● **WHAT THIS TASK INVOLVES**:
From the entries below, copy every line that holds the word "Ульяновска".

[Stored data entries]
※ ※ ※

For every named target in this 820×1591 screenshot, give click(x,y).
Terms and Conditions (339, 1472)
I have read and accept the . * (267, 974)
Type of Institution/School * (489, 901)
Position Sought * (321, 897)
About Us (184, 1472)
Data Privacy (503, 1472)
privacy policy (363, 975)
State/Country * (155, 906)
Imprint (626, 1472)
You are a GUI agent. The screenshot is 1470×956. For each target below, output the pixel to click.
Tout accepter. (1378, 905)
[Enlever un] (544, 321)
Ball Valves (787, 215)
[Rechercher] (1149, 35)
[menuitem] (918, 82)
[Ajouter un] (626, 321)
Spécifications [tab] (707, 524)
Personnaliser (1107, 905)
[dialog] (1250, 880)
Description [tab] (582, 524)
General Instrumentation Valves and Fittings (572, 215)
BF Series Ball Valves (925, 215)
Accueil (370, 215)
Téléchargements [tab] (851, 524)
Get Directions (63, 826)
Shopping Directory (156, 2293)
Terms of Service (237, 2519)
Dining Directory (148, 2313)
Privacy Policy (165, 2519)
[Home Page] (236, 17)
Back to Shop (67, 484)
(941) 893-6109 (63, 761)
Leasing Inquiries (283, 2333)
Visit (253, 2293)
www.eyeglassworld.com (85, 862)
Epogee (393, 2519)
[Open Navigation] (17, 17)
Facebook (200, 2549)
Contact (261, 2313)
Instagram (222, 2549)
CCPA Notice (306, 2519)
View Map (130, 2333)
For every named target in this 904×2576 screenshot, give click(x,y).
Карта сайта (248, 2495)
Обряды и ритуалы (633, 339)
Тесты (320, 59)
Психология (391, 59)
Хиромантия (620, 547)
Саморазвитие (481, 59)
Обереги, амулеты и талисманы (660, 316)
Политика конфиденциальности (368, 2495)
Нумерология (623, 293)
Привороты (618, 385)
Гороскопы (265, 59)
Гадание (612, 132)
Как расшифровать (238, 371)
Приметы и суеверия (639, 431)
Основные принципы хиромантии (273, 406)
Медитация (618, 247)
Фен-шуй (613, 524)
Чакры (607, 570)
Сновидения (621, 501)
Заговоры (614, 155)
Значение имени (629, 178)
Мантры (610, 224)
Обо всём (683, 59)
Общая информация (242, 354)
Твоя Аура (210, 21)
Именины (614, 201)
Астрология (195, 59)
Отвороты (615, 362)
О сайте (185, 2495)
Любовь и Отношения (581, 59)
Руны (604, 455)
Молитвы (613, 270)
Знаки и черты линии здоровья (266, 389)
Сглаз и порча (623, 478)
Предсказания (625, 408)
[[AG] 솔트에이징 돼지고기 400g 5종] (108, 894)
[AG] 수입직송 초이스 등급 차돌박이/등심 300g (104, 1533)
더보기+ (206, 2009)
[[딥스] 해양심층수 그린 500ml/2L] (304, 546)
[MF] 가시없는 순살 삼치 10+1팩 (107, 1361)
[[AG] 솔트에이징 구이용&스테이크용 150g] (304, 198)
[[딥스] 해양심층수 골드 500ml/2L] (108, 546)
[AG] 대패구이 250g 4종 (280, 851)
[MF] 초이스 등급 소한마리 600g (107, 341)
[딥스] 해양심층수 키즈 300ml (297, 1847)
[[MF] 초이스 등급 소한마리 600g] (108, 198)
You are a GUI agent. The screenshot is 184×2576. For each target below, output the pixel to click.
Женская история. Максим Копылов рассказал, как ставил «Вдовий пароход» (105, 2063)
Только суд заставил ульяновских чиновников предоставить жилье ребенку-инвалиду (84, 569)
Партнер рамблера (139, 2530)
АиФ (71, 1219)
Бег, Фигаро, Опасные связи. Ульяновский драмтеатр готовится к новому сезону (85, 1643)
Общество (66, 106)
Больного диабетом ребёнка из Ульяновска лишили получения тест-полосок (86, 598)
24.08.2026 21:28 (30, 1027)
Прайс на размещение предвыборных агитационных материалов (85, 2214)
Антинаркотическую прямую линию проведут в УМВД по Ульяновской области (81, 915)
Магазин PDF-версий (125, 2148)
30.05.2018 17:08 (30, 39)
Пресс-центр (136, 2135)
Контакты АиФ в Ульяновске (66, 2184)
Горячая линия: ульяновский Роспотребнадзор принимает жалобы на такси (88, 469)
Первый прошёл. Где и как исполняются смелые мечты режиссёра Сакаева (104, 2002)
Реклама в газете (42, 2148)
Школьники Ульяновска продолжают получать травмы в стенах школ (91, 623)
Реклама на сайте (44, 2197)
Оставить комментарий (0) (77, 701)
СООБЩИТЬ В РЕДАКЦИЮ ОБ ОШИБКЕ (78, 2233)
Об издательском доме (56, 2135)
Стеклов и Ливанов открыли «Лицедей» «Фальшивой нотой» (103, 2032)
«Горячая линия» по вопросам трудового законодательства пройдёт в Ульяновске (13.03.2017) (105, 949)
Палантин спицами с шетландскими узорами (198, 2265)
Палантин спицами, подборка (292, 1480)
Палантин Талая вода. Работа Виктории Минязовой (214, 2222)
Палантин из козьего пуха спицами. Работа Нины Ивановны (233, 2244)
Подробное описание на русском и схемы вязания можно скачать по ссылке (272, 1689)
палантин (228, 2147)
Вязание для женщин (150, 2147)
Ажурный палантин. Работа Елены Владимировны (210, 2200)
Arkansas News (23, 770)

※ ※ ※

● **EXPECTED OUTPUT**:
Больного диабетом ребёнка из Ульяновска лишили получения тест-полосок (86, 598)
Школьники Ульяновска продолжают получать травмы в стенах школ (91, 623)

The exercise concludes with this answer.